TEXTE SOURCE:
┌────────
Haguenau - Un apéritif-concert au Théâtre

Vent de jeunesse sur les classiques

DNA_2 février 2015

Cette saison, le relais culturel de Haguenau innove en consacrant des dimanches matins à la musique classique. Le quintette à vents Odyssée animait, hier au Théâtre, le troisième de ces rendez-vous, voulus simples, conviviaux et familiaux.

La musique de chambre a pris ses marques au Théâtre de Haguenau en octobre ; un conte musical joué par la Philharmonie de poche a suivi en décembre. Hier matin a résonné la troisième et avant-dernière étape du parcours dédié à la musique classique, tracé pour la première fois cette saison par le relais culturel. En programmant quatre concerts d’une heure, tous suivis d’un apéritif, les dimanches à 11 h, l’équipe d’Eric Wolff n’a pas seulement choisi de faire une place au « grand » répertoire : elle propose surtout, par ces « petites formes », du classique sans complexes. Et ouvre, notamment, la porte aux familles.
└────────
EXERCICE A:
Les affirmations suivantes concordent-elles avec le texte source ? Répondez par oui ou par non pour chacune, en citant mot pour mot les termes qui tranchent.
(i) Le quintette à vents Odyssée a animé le troisième rendez-vous.
(ii) Les concerts du parcours classique ont lieu le samedi soir.
(iii) Le parcours compte cinq concerts.
EXERCICE B:
Recopiez le passage du texte source allant de « Haguenau - Un » à « conviviaux et familiaux. », en substituant « samedis après-midi » à « dimanches matins ».
Les lignes présentées ensuite constituent un matériau indépendant du texte source.

DONNÉES EXTRAITES:
┌────────
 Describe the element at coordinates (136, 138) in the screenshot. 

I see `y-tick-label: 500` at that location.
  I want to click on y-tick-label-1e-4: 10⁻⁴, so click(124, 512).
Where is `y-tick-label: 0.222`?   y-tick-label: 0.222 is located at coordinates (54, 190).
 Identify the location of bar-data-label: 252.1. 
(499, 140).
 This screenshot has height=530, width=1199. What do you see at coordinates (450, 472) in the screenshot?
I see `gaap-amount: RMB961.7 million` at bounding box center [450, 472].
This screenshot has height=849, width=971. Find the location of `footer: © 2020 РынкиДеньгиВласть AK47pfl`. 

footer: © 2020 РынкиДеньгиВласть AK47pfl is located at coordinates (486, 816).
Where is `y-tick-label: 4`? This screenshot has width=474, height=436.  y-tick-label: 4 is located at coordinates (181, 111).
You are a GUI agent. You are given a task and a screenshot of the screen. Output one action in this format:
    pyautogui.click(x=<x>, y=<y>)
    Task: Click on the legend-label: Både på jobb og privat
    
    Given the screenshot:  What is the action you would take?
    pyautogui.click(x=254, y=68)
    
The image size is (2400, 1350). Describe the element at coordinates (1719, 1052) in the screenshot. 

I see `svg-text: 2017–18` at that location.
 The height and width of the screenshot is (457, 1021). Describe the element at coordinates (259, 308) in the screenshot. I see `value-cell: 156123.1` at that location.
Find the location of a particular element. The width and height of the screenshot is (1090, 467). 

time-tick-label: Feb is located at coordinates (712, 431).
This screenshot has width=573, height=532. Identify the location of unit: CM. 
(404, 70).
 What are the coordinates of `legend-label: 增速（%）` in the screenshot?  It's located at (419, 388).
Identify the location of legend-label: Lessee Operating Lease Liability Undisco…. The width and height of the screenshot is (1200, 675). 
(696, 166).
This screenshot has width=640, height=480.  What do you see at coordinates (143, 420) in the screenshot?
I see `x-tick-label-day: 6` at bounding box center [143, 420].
└────────
RÉPONSE DÉFINITIVE A:
(i) Oui : « Le quintette à vents Odyssée animait, hier au Théâtre, le troisième de ces rendez-vous ».
(ii) Non : « les dimanches à 11 h ».
(iii) Non : « quatre concerts d’une heure ».

RÉPONSE DÉFINITIVE B:
Haguenau - Un apéritif-concert au Théâtre

Vent de jeunesse sur les classiques

DNA_2 février 2015

Cette saison, le relais culturel de Haguenau innove en consacrant des samedis après-midi à la musique classique. Le quintette à vents Odyssée animait, hier au Théâtre, le troisième de ces rendez-vous, voulus simples, conviviaux et familiaux.